7. The learned counsel for the petitioners would contend that the prosecution filed an application under Section 319 of Cr.P.C. to implead P.Ws.10, 11
and 15 as additional accused. During the pendency of the said application, another application was filed under Section 311 r/w. Section 230 of Cr.P.C.
to recall P.W.15 for further examination, which was allowed. After further examination, P.W.15 was treated hostile. Exs.P16 to 20 were marked. It is
contended that the evidence of the witnesses, relied upon by the prosecution to implead the petitioners as additional accused does not indicate that the
petitioners have committed offences now alleged against them. On the other hand, perusal of their evidence in the proper perspective clearly goes to
show that the petitioners are innocent and they have not committed any offence as alleged by the prosecution. It is contended that the evidence of
these petitioners have been made use to self-incriminate them and no prosecution can be launched against the nature of statement falling within
Section 132 of the Evidence Act on the basis of the answer given by such witness before the Court. It is further contended that when the prosecution
case itself is that the child was born and subsequently it died due to ill-health, then the same will not amount to causing miscarriage or abortion and
therefore, the petitioners cannot be held responsible for the death of the said child. The ingredients of the offences now alleged against the petitioners
are not made out. Therefore, the learned counsel for the petitioners seeks to set aside the impugned order passed by the learned Sessions Judge by
allowing the revision petitions.
In support of the contentions raised, the learned counsel for the petitioners placed reliance on the following decisions:
1. AIR 2015 SC 1816 [R.Dineshkumar alias Deena Vs. State, rep. by Inspector of Police and Ors.]
2. (2014)3 SCC 92 [Hardeep Singh Vs. State of Punjab and Others]
3. (2000)3 SCC 262 [Michael Machado and Another Vs. Central Bureau of Investigation and Another]
4. AIR 2019 SC 734 [Labhuji Amratji Thakor & Ors. Vs. The State of Gujarat & Anr.]
5. AIR 2019 SC 1174 [Sunil Kumar Gupta and Others Vs. State of Uttar Pradesh and Others]
Per contra, the learned HCGP appearing for the respondent/State would contend that the evidence of the prosecution witnesses examined before the
Court below incriminate the present petitioners having committed offences for which the accused summons are rightly issued against them. The
evidence of the petitioners themselves are self-incriminating.

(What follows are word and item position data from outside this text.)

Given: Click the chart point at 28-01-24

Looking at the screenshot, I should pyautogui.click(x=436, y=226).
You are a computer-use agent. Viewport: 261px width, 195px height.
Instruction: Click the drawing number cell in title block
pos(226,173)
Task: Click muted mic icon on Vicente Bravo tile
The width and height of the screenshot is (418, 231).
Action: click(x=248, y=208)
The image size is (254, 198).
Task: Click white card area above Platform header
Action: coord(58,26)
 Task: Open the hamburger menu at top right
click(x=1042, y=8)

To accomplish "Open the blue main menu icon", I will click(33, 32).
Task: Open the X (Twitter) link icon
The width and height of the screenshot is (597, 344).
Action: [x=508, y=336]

He submits that without conducting proper medical examination and without taking
proper care, P.W.15 has performed abortion with the connivance of accused No.1. Baby was handed over to P.W.11 by P.W.10 and thereafter when
the baby died, it was buried without brining to the notice of the victim/P.W.1 and others. He submits that the learned Sessions Judge after considering
the evidence of P.Ws.1, 2, 7, 14 as well as P.Ws.10, 11 and 15 has rightly allowed the application filed by the prosecution and issued summons to the
petitioners to implead them as additional accused and therefore he submits that there is no infirmity or illegality in the impugned order passed by the
Court below and accordingly, seeks to dismiss the revision petitions.
By placing reliance on the decision of the Hon’ble Apex Court in the case of S.MOHAMMED ISPAHANI VS. YOGENDRA CHANDAK
AND OTHERS reported in 2018 Crl.L.J 1412, he contends that, even where the name of any person is not found in the charge-sheet, the Court is not
powerless and if the trial Court finds that a particular person should be summoned, even though not named in the charge- sheet, it can do so by virtue
of Section 319 of Cr.P.C.
8. I have perused the material on record and given anxious consideration to the submissions made by the learned counsel appearing on both side.

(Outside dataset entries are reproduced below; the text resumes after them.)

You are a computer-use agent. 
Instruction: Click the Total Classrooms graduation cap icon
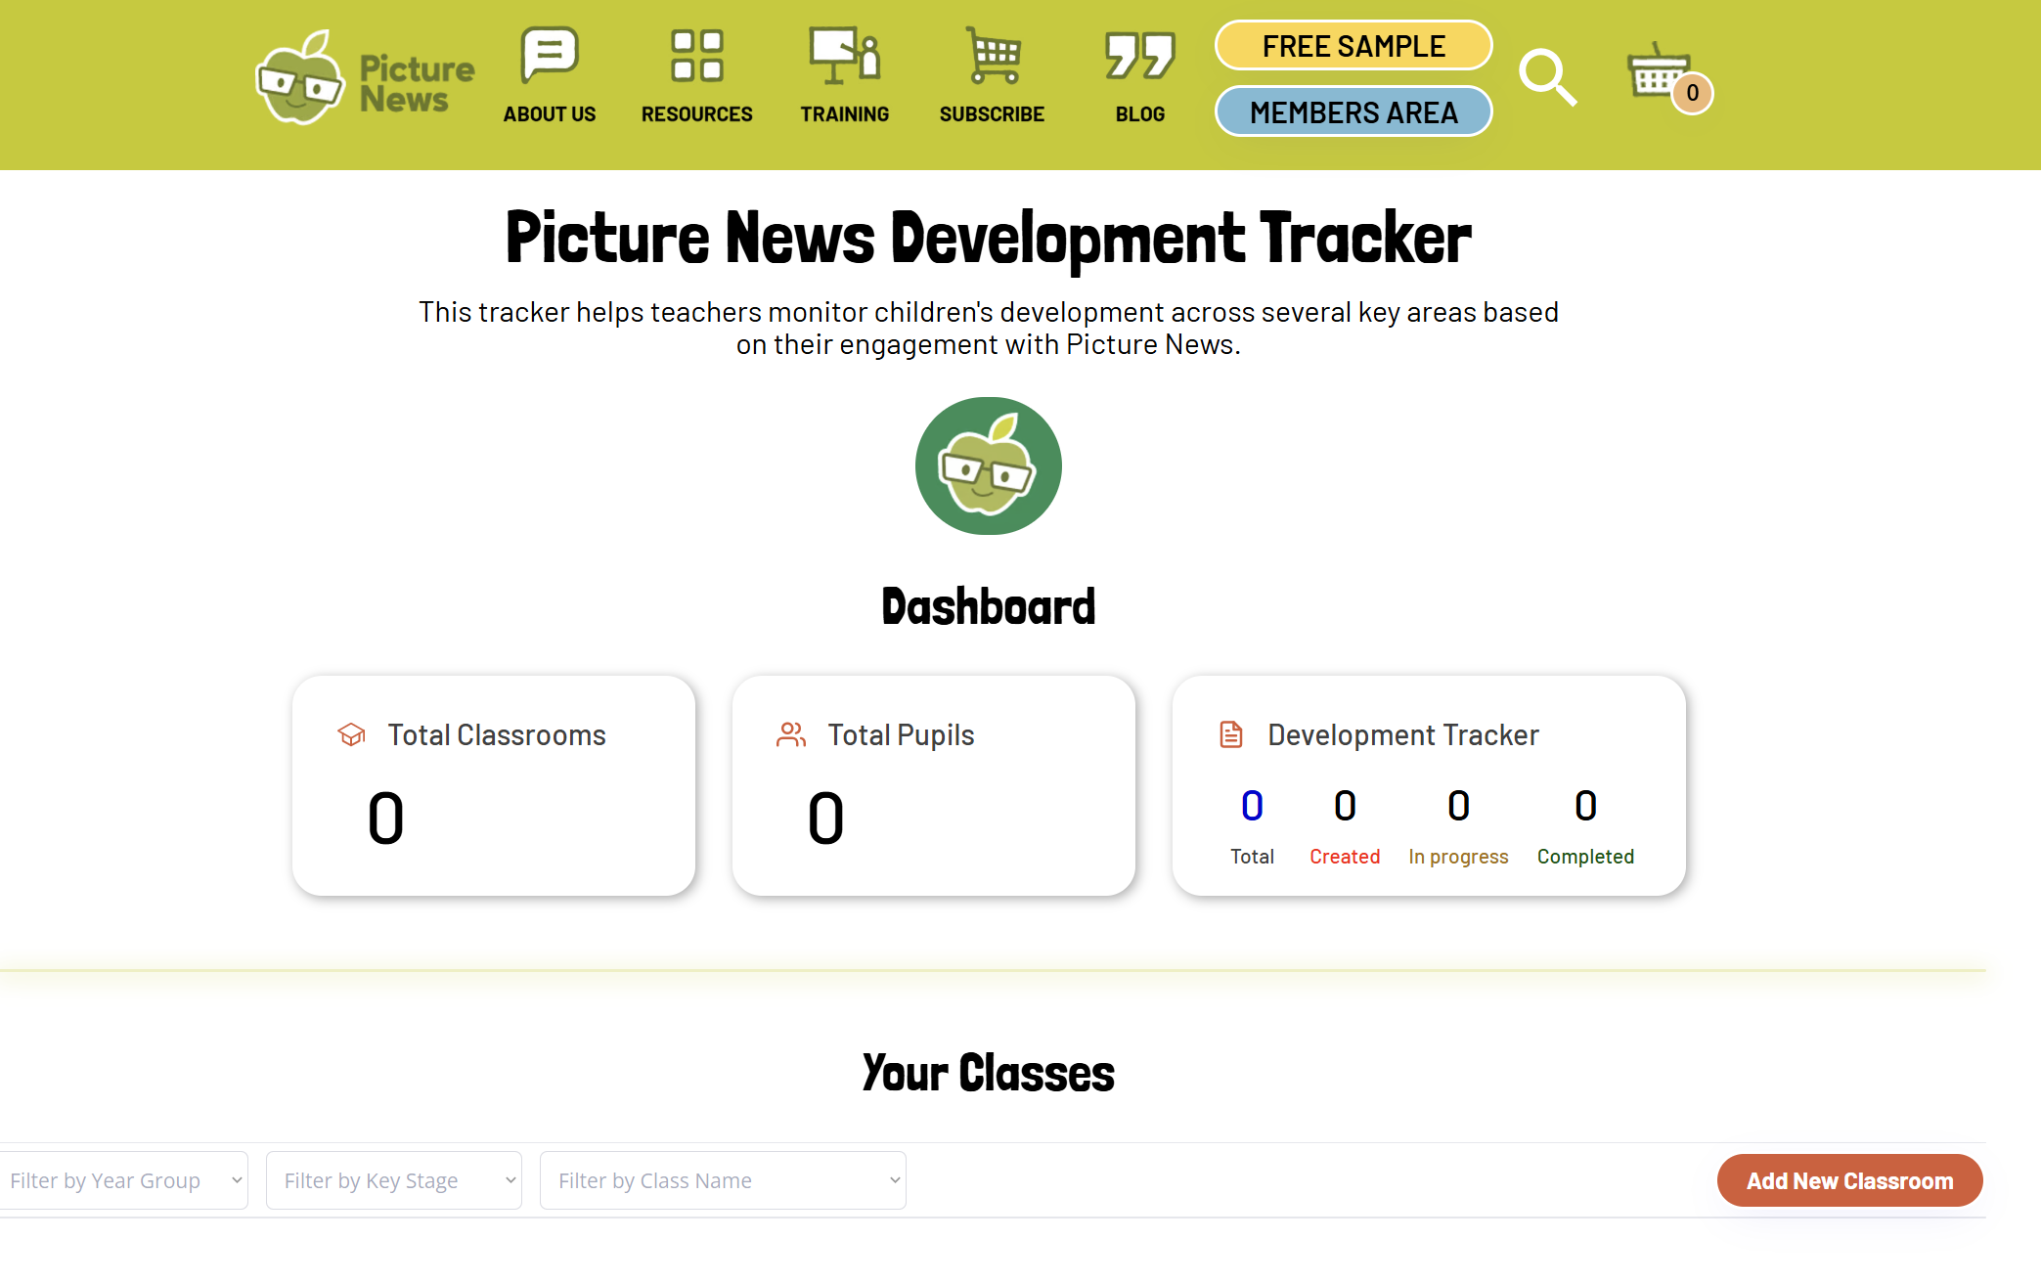[x=352, y=734]
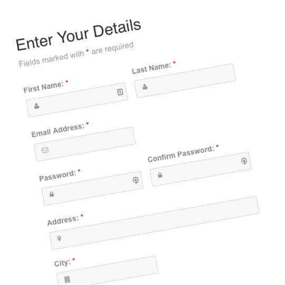Click the map pin icon in Address field

[x=59, y=239]
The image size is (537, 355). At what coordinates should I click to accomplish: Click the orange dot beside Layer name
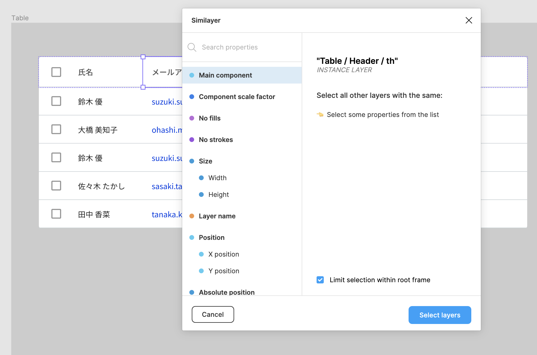192,216

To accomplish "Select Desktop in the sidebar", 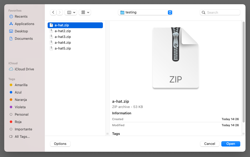I will click(21, 31).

The question that arises for my consideration is as to whether the prosecution has made out sufficient ground to allow the application filed under
Section 319 of Cr.P.C and to proceed against the petitioners by impleading them as accused?

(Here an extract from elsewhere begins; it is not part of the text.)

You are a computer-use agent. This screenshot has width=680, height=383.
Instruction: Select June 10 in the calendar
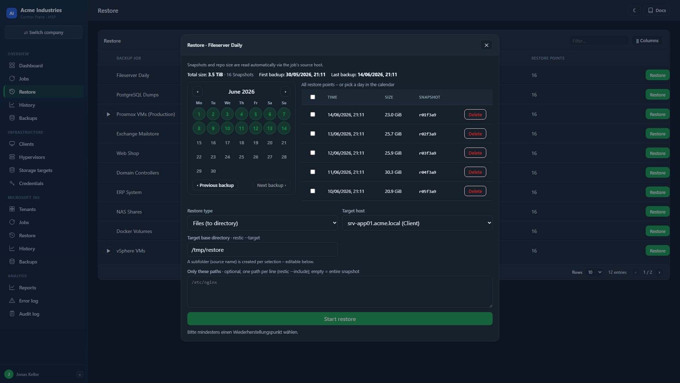coord(227,128)
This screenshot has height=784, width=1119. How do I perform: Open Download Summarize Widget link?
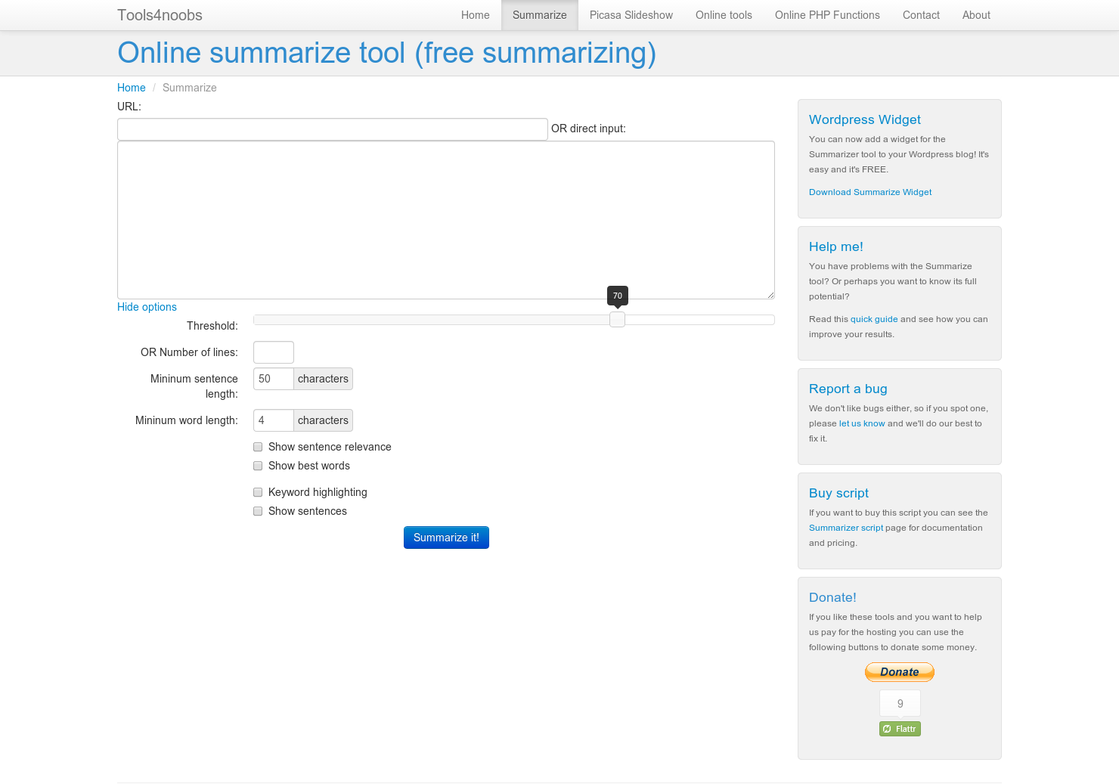coord(870,192)
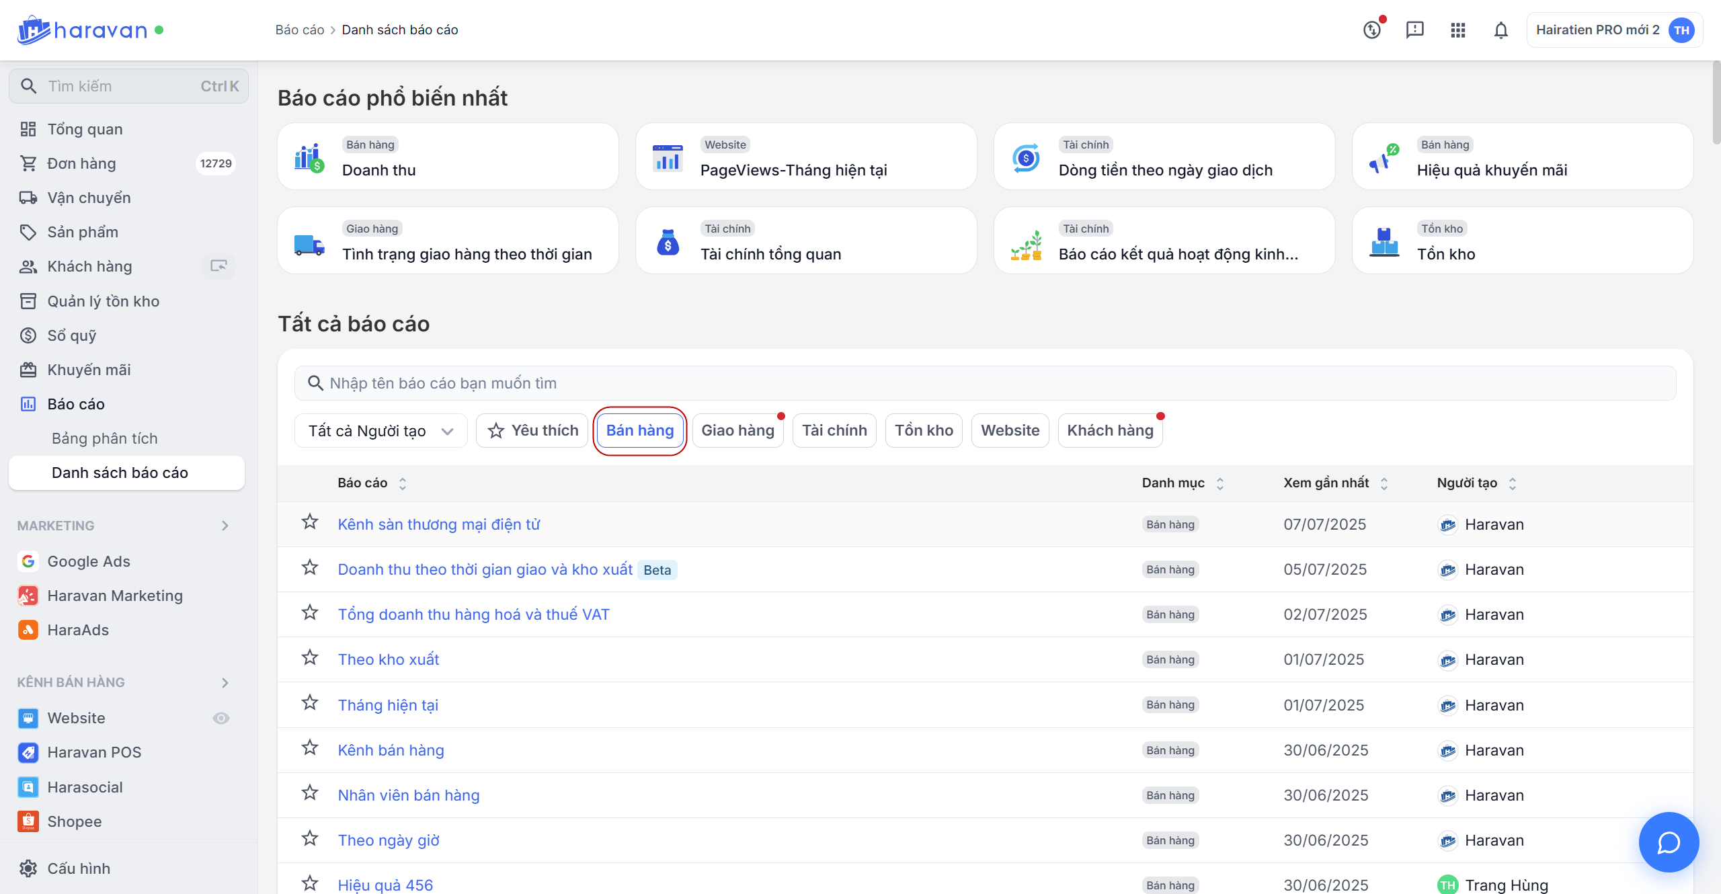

9. Charge sheet was filed against accused Nos.1 and 2 for the offences punishable under Sections 448, 406, 420, 376, 506 r/w. Section 34 of IPC. The
petitioners herein are shown as C.Ws.10, 11 and 25 in the charge-sheet. During the course of trial, the prosecution got examined P.Ws.1 to 16. The
petitioners i.e., C.W.10 was examined as P.W.10, C.W.11 was examined as P.W.11 and C.W.25 was examined as P.W.15. P.Ws.10 and 11 were
treated hostile by the prosecution and they were cross-examined by the learned Public Prosecutor. Further, the examination-in-chief of P.W.15 was
conducted on 08.01.2018. The said witness was recalled on 19.09.2018 and further examination-in-chief was conducted by the learned Public
Prosecutor. The said witness was also treated hostile and she was cross-examined. Thereafter, the prosecution filed an application under Section 319
of Cr.P.C. to implead P.Ws.10, 11 and 15 as additional accused alleging that P.W.15 has committed the offences punishable under Sections 313 and
316 of IPC and P.Ws.10 and 11 have committed an offence punishable under Section 318 of IPC.
10. The prosecution mainly relies upon the evidence of P.Ws.1, 2, 7 and 14 as well as P.Ws.10, 11 and 15 [petitioners herein] to implead the
petitioners as additional accused.
11. The learned Sessions Judge has relied on the evidence of P.W.7-Dr. Manjuladevi H.K., who has deposed that when the complainant was
examined on 08.11.2013, she was 7 months pregnant and there was bilateral cervical tear/slit because of abortion and the complainant was aborted 15
days prior to her examination. The trial Court has observed that the weight of the baby which was 1.2 kg. was subsequently manipulated as 2.2. kg.
and the same is certified by P.W.15. For handing over the baby to the custody of the complainant, no documents are produced. No consent was
obtained. It is observed that in the instant case it may not be proper to use the word ‘abortion’ but it amounts to ‘miscarriage’, which is a
forcible termination of pregnancy. It is observed that nothing prevented P.W.15 from obtaining consent of the mother/complainant. Hence, prima facie
the evidence discloses that the offences under Sections 313 and 316 of IPC are attracted against P.W.15.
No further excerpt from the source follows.